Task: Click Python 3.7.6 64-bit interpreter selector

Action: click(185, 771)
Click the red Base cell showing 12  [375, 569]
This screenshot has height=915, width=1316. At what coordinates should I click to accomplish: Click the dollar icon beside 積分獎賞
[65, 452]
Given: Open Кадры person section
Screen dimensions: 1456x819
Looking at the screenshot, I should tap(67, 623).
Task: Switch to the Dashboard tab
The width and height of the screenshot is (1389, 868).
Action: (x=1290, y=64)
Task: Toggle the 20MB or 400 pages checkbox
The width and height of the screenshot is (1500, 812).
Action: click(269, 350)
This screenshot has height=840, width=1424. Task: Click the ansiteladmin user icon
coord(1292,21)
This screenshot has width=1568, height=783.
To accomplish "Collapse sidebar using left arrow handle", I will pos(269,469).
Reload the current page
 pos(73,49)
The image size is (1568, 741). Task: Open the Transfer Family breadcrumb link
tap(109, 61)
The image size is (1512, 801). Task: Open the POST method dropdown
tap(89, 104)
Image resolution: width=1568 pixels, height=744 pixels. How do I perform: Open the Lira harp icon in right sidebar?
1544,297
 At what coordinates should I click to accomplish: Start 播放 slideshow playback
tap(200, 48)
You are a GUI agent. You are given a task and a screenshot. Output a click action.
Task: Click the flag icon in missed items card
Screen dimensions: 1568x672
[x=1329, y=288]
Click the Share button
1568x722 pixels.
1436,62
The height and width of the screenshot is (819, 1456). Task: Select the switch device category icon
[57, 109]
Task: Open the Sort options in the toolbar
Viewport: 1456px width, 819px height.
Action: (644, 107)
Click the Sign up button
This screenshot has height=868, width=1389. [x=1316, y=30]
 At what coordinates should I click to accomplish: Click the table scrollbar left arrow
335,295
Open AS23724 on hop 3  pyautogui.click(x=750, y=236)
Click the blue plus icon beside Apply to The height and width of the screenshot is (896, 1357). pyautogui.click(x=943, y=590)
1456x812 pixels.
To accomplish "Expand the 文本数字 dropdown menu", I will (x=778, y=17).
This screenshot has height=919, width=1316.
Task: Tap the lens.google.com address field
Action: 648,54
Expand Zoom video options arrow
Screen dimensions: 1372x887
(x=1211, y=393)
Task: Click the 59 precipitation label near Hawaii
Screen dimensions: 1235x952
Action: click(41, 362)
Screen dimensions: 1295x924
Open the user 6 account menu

——————

Go through the material above and set each line down verbatim.

_Written answer_
Task: Click Python 3.7.6 64-bit interpreter selector

Action: click(185, 771)
Click the red Base cell showing 12  [375, 569]
This screenshot has height=915, width=1316. At what coordinates should I click to accomplish: Click the dollar icon beside 積分獎賞
[65, 452]
Given: Open Кадры person section
Screen dimensions: 1456x819
Looking at the screenshot, I should tap(67, 623).
Task: Switch to the Dashboard tab
The width and height of the screenshot is (1389, 868).
Action: (x=1290, y=64)
Task: Toggle the 20MB or 400 pages checkbox
The width and height of the screenshot is (1500, 812).
Action: click(269, 350)
This screenshot has height=840, width=1424. Task: Click the ansiteladmin user icon
coord(1292,21)
This screenshot has width=1568, height=783.
To accomplish "Collapse sidebar using left arrow handle", I will pos(269,469).
Reload the current page
 pos(73,49)
The image size is (1568, 741). Task: Open the Transfer Family breadcrumb link
tap(109, 61)
The image size is (1512, 801). Task: Open the POST method dropdown
tap(89, 104)
Image resolution: width=1568 pixels, height=744 pixels. How do I perform: Open the Lira harp icon in right sidebar?
1544,297
 At what coordinates should I click to accomplish: Start 播放 slideshow playback
tap(200, 48)
You are a GUI agent. You are given a task and a screenshot. Output a click action.
Task: Click the flag icon in missed items card
Screen dimensions: 1568x672
[x=1329, y=288]
Click the Share button
1568x722 pixels.
1436,62
The height and width of the screenshot is (819, 1456). Task: Select the switch device category icon
[57, 109]
Task: Open the Sort options in the toolbar
Viewport: 1456px width, 819px height.
Action: (644, 107)
Click the Sign up button
This screenshot has height=868, width=1389. [x=1316, y=30]
 At what coordinates should I click to accomplish: Click the table scrollbar left arrow
335,295
Open AS23724 on hop 3  pyautogui.click(x=750, y=236)
Click the blue plus icon beside Apply to The height and width of the screenshot is (896, 1357). pyautogui.click(x=943, y=590)
1456x812 pixels.
To accomplish "Expand the 文本数字 dropdown menu", I will (x=778, y=17).
This screenshot has height=919, width=1316.
Task: Tap the lens.google.com address field
Action: 648,54
Expand Zoom video options arrow
Screen dimensions: 1372x887
(x=1211, y=393)
Task: Click the 59 precipitation label near Hawaii
Screen dimensions: 1235x952
Action: click(41, 362)
Screen dimensions: 1295x924
Open the user 6 account menu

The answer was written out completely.